Исполнил долг любви. Но и тогда, как ныне,
Не столь о гибельной жалел ее судьбине,
Как горько сетовал и слезы лил о том,
Что праведным она наказана судом.
Дерзай! пред правдой дай ответ о современных —
Падение они сих алтарей священных
Оплакивают все и горестно скорбят,
Что оскверненными, пустыми днесь их зрят;
Но часто ли они их сами посещали?
Не в сходьбища ль кощунств дом божий превращали,
Соблазн беседою, неверием скверня?
Служители его, обету изменя,
Не о спасеньи душ, о мзде своей радели,
Порока в знатности изобличать не смели
И превратили, дав собой к тому пример,
В зло подражание, терпенье чуждых вер;
Молитвы, праздник, пост — в очах их всё химеры,
И, с внешности начав, зерно иссякло веры.

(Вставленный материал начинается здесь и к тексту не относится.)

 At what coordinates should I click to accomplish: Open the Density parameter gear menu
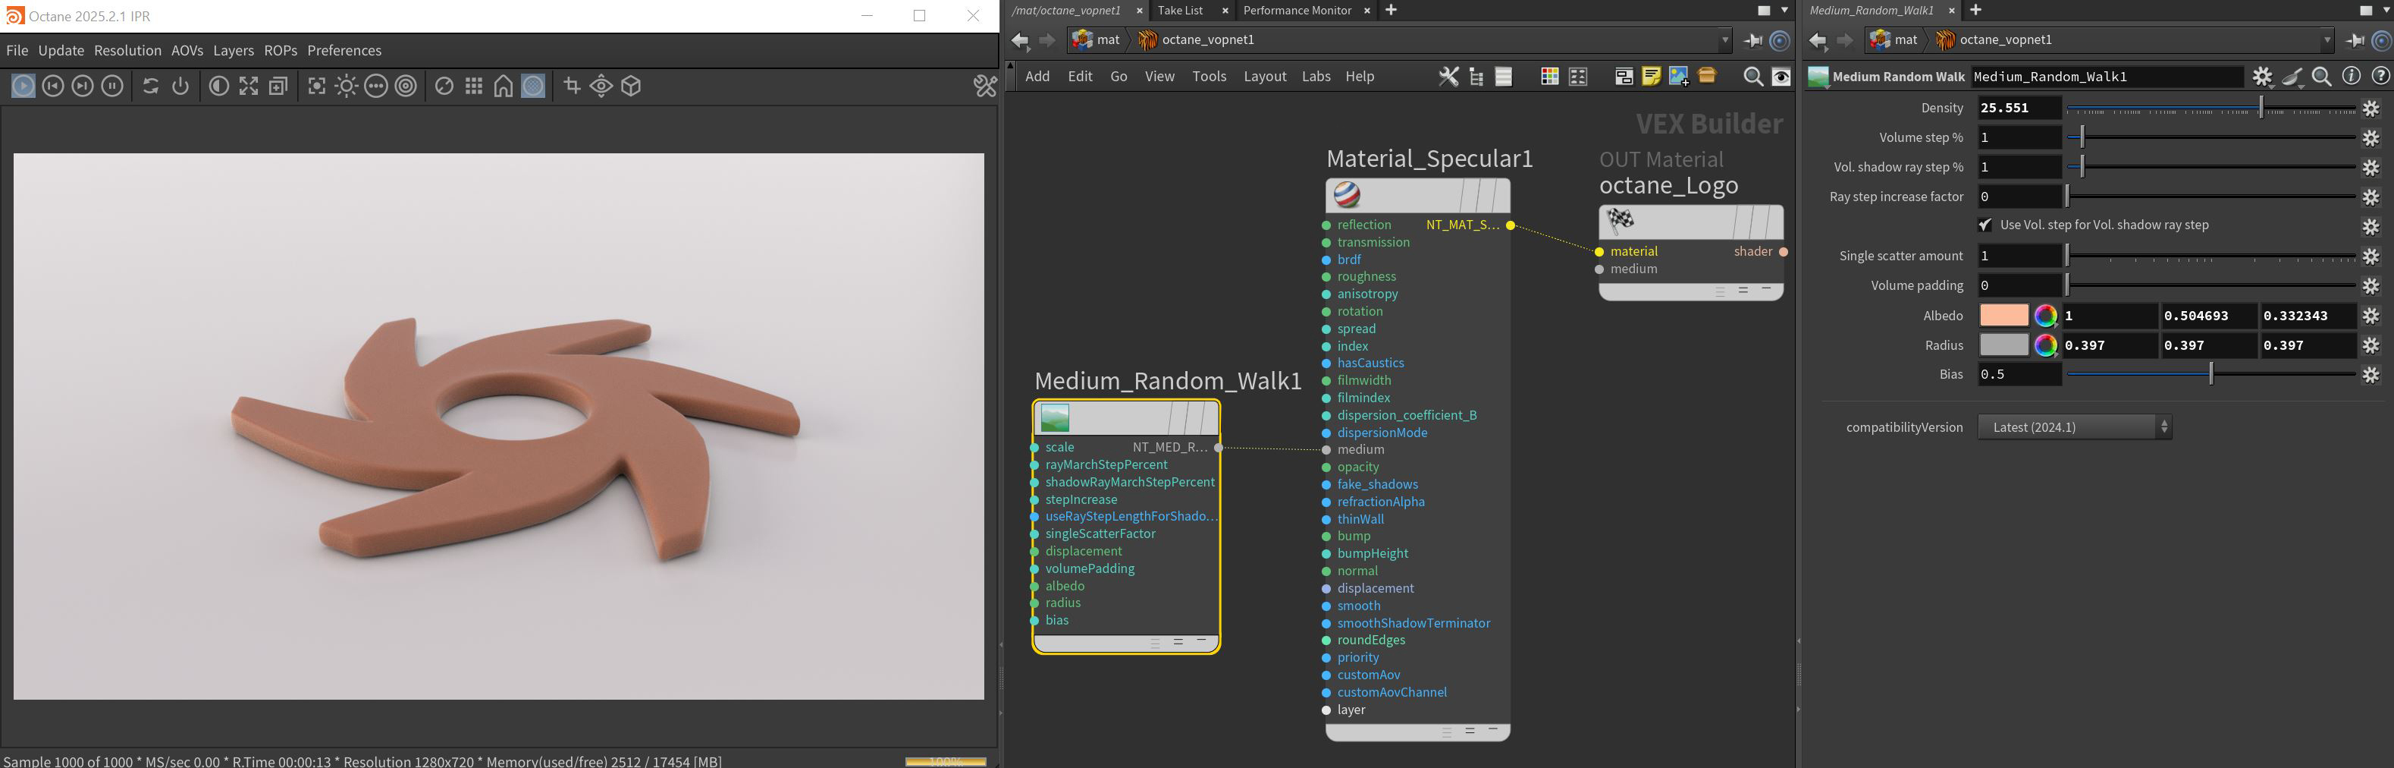point(2371,109)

На что ж безверному священны алтари?
Правдивый Судия рек пламеню: «Пожри!»
И пламень их пожрал, — и днесь, дымяся, храмы
Зловерию курят зловонны фимиамы.
Но обратим наш взор: тут пал чертог суда,
Оплачь его, — но в нем весы держала мзда,
Неправдою закон гнетился подавленный;
Как бледны жесткие повапленные стены,
Так челы зрелися бессовестных судей;
Там истина вопи, невинность слезы лей —
Не слышат и не зрят, заткнуты златом уши,
Взор ослеплен сребром, растленны лихвой души,
Не могут истины вещанию внимать.
Там злу судья — злодей, возмездник татю — тать.

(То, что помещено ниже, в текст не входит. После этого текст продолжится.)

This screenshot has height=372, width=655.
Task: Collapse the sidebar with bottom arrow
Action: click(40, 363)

Крепило приговор ехидно ябед жало,
И пламя мстительно вертеп неправд пожрало.
Над падшими ли здесь чертогами скорбишь,
Иль гнезд тлетворныя в них роскоши не зришь?

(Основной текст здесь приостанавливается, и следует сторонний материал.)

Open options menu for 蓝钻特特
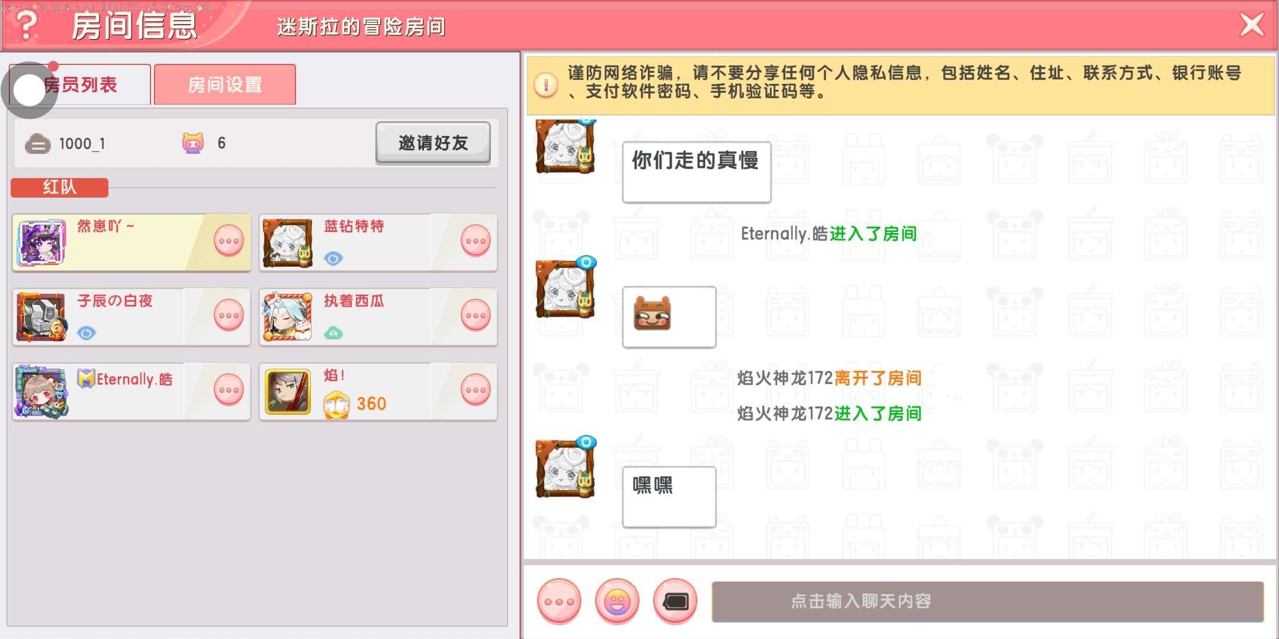 tap(475, 241)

В убогих хижинах похитя хлеб насущный,
Питала там она сластями жертвы тучны.
Вседневны пиршества, веселий хоровод
Сзывали к окнам их толпящийся народ,
В мраз лютый холодом и голодом томимый
И с наглостью от сих позорищ прочь гонимый.
Когда, на ложе нег лежа, Сарданапал
В преизобилии богатства утопал
И, сладострастия испивши чашу полну,
На мягкий пух склонясь, облекшись в мягку волну,
Под звуком нежных арф вкушал спокойный сон,
О старце, о вдове заботился ли он?
Хоть пенязь отдал ли, хоть лепту он едину,
Чтоб в скорби облегчить их строгую судьбину?
Призрел ли нищего? От трапезы крохой
Он поделился ли с голодной сиротой?
Нет, — в недоступном сем для бедного чертоге
Не помнил он об них и позабыл о боге,
Который с тем ему вручил талант сребром,
Чтобы, деля его, умножил мзду — добром.
Но он на роскошь лишь менял дары богаты,
И в пепле падшие их погребли палаты.
Зри в слабых сих чертах развратные сердца
И справедливым чти над ними суд творца.
Не в граде сем одном развраты коренились —
Нет, нет, во все концы России расселились.
И от источника пролившееся зло
Ручьями быстрыми повсюду потекло;
Как в сердце остроты недужные скопленны
Влияньем пагубным все заражают члены,
Повсюду и порок и слабости равны,
И души и умы равно отравлены́.
Забыты доблести и предков строги нравы,
Алканье истинной отечественной славы,
Похвальны образцы наследственных доброт
В презрение, в посмех уж ставит поздний род.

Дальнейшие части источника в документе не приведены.